Fees and Expenses of the Portfolio – All Feeder Portfolios
11. Comment. For each Feeder Portfolio, please delete the first footnote to the “Annual Fund Operating Expenses” table.
Response. The footnote identified in Comment 11 is required by Instruction 1.(d)(i) to Item 3.
12. Comment. For each Feeder Portfolio, please delete the last sentence under the heading “Example.”
Response. The disclosure identified in Comment 12 is required by Instruction 1.(d)(i) to Item 3.
Fees and Expenses of the Portfolio – Enhanced U.S. Large Company Portfolio, U.S. Targeted Value Portfolio, U.S. Small Cap Portfolio, DFA One-Year Fixed Income Portfolio and DFA Two-Year Fixed Income Portfolio
13. Comment. For each applicable Portfolio, please delete the footnote to the “Annual Fund Operating Expenses” table that states that the Management Fee includes the investment advisory fee and the administrative fee paid to the Advisor.

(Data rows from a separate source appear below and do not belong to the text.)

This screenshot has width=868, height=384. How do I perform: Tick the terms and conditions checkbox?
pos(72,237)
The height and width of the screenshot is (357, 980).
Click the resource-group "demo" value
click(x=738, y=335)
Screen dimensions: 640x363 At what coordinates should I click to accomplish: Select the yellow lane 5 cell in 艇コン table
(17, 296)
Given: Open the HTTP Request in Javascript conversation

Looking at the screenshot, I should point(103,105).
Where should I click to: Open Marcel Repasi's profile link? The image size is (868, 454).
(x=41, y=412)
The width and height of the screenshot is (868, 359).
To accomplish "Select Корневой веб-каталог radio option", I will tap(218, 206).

Response. The footnote has been deleted for each applicable Portfolio.
Fees and Expenses of the Portfolio – Class R Shares Prospectus and LWAS/DFA Portfolios Prospectus
14. Comment. The “Shareholder Services Fee” item in the “Annual Fund Operating Expenses” table for the Class R shares should not be listed as a separate expense item but may be listed as a sub-caption under “Other Expenses.”
Response. The “Shareholder Services Fee” item in the “Annual Fund Operating Expenses” table for the Class R shares has been removed as a separate expense item and is now listed as a sub-caption under “Other Expenses.”
15. Comment. For the LWAS/DFA Portfolios, the footnote to “Other Expense” in the “Annual Fund Operating Expenses” table describing the client services fee should be deleted. The Portfolios may include the client services fee as a sub-caption under “Other Expenses.”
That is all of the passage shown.